▶ **Passage**:
American voters paralyzed in a technological
world of distraction and disinterest
Suppose the season premier of LOST airs the same night as one of the presidential debates. What percentage of Americans is likely to sit down to watch the candidates duke it out over illegal immigrants and economic reform? For all of the candidates, this is one tug-of-war in which the battle is, quite literally, lost.
In his “Just How Stupid Are We?,” Rick Shenkman, associate professor of history at George Mason University argues that Americans aren’t stupid in a literal sense–they just don’t take enough interest in issues that count. “American voters don’t know enough because, with our entertainment, they talk about the things they find interesting,” Shenkman says, “and they don’t find politics interesting.”
Shenkman research has found that only two out of every five citizens can name the three branches of government, and only one in seven can find Iraq on a map. These statistics are startling when the many educational opportunities available to Americans today are compared to those of the nation’s founding fathers. With education more accessible than it was a century ago, it’s a wonder how people know less about government and politics than their ancestors did.

▶ **Input data**:
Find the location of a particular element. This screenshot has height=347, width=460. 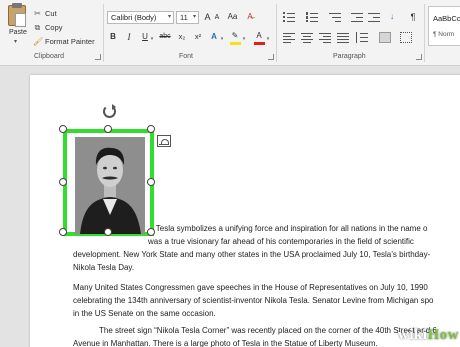

cut-button: ✂ Cut is located at coordinates (45, 14).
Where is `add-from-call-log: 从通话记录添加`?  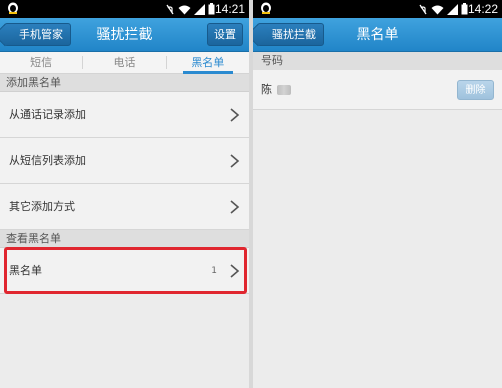 add-from-call-log: 从通话记录添加 is located at coordinates (124, 115).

▶ **Task 1**: In the article on American voters, condense the paragraph beginning "Shenkman research has found" into a short bulleted list that keeps its main facts.
▶ **Task 2**: According to the article on American voters, what position does Rick Shenkman hold?
▶ **Task 3**: Continue writing the article on American voters, starting after its final sentence.

▶ **Your response 1**:
- Only two of every five citizens can name the three branches of government.
- Only one in seven can find Iraq on a map.
- These figures are startling because Americans today have far more educational opportunities than the nation's founding fathers had.
- Although education is more accessible than it was a century ago, people know less about government and politics than their ancestors did.

▶ **Your response 2**: He is an associate professor of history at George Mason University.

▶ **Your response 3**:
“If you asked them to articulate the difference between the two political parties, only 10 percent could not come up with something back then,” he says. “In the 1940s, six in 10 Americans had not even gone past the eighth grade.” Shenkman argues today, many Amercans make it to college and yet, today’s voters are less knowledgeable about basic politics and government.
Except it’s not that Americans today are less smart than they were before–it’s that they don’t take an active interest to know more.
Could it be that our attention is divided between the TV, the Internet and the iPhone?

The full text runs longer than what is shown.